Implementation Enablers

All agencies experience some difficulty in following through on strategic plan commitments, so it’s important to include other elements in the SHCP process to facilitate plan implementation. These include:

  • Accountability plans. The HCAAF prescribes development of an accountability plan for all HC initiatives. Accountability plans detail the planning process. Typically, they take major initiatives and break them down into specific, short-term actions and results. They stipulate who is accountable for specific results and the timeframe for completion.

  • Assignment of HC plan champions. HC strategic plans often suffer from lack of effective follow-through, so it’s important to assign plan champions responsible for full implementation in specific areas. Champions are senior executives, assigned by the senior HC decision-making team and accountable to it, who are responsible for clearing away obstacles to plan implementation and providing resources for plan completion. They are people who regularly report to the senior decision-making team and who have sufficient authority, organizational experience, and accountability to drive achievement of specific plan outcomes.

  • Progress reporting. To support the work of HC plan champions, it’s important to put a formal process in place to monitor progress on a regular basis. Are champions making progress in achieving their assigned goals? What obstacles, if any, are they encountering as they work to achieve specific HC outcomes? Progress reporting helps busy administrators keep a focus on plan implementation—to identify areas of success as well as issues that may be impeding successful rollout of HC initiatives.

  • Change management. Strategic HC planning is a broad-based organizational initiative that often involves transformation of an agency’s culture. To achieve this requires the cooperation of all organization employees. To secure that cooperation, senior leaders must be highly involved as SHCP champions, communicating the importance of SHCP to all employees and making the case for why it is important to the accomplishment of the agency’s public mission.

  • Communication strategy. It’s also important to put communication strategies in place to drive changes in people’s attitudes and work behaviors and to create employee buy-in for new HC practices.
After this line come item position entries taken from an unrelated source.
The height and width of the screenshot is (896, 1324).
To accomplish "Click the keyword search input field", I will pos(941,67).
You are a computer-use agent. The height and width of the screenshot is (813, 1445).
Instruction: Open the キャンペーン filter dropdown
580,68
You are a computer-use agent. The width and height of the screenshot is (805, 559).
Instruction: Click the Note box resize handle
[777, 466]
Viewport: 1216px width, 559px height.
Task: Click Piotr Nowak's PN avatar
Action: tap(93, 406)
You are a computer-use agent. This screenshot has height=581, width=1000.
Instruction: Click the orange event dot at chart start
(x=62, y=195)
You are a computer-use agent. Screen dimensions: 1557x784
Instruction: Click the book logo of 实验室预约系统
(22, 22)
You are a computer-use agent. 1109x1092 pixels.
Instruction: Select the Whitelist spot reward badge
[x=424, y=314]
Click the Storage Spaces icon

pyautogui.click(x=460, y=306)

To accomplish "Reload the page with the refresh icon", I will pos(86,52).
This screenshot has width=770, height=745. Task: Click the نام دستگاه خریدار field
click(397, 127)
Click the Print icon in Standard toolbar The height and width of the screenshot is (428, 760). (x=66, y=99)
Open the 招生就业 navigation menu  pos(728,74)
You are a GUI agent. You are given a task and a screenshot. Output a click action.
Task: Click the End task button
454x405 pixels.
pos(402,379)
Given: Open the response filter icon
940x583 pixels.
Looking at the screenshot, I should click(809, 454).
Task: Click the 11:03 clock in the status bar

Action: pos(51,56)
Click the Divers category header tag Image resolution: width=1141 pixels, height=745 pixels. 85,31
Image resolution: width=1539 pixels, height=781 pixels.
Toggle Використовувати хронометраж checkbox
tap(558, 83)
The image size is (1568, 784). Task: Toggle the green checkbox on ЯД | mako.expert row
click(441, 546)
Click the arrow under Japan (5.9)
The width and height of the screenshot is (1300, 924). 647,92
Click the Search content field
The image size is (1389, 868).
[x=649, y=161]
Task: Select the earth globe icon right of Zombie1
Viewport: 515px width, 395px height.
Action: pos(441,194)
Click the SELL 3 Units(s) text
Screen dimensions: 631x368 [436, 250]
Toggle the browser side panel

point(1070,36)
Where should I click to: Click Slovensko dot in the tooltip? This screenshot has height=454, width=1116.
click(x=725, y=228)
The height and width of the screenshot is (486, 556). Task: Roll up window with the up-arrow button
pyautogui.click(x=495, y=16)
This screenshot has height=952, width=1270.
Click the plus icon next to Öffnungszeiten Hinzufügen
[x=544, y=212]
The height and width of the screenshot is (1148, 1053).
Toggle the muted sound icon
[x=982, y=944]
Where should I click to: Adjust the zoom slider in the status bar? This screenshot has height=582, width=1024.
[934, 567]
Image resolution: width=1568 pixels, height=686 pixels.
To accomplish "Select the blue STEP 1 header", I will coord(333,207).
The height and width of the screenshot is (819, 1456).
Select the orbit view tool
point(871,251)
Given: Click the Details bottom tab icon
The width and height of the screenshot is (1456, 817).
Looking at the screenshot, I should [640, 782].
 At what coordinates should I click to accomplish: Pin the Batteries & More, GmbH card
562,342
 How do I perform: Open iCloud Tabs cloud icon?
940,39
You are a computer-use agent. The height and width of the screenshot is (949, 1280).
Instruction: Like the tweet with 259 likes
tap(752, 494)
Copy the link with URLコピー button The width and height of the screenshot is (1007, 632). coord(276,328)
Organizational research shows that strategic messaging to employees during times of change enhances employee engagement with business priorities and helps create tight employee alignment with organizational goals.

  • Project management. Finally, successful implementation of strategic HC plans must be undergirded by a strong project management mindset, one that links individual HC goals and initiatives to overarching organizational priorities. A strong project management approach also increases the likelihood of sustained success with SHCP by codifying the use of specific HC best practices, facilitating continuous improvement in the administration of all HR processes, and aligning employees with the organizational mission.

Conclusion

Effective strategic HC planning consists of structured decision-making around specific HC goals and calls for strong leadership accountability and plan monitoring to increase the probability of successful plan implementation.

SHCP will assume increasing importance in the federal government in the years ahead, as government executives grapple with the HC ramifications of the looming “retirement cliff;” as government agencies increasingly compete with the private sector to hire new generations of college graduates; as the federal government deals with expanding agency missions in areas such as defense, intelligence, and homeland security; and as the White House, Congress, and American taxpayers continue to demand that government agencies focus on performance, accountability, transparency, and results.

Discussion Questions

  1. What is strategic human capital planning and what are the critical factors in effectively implementing it within a federal agency?

  2. What are the drivers of federal strategic human capital planning?

  3. What are the critical steps in implementing strategic human capital planning?

  4. What eight input tasks are critical to successful human capital planning?

  5. What enablers are critical to successful implementation?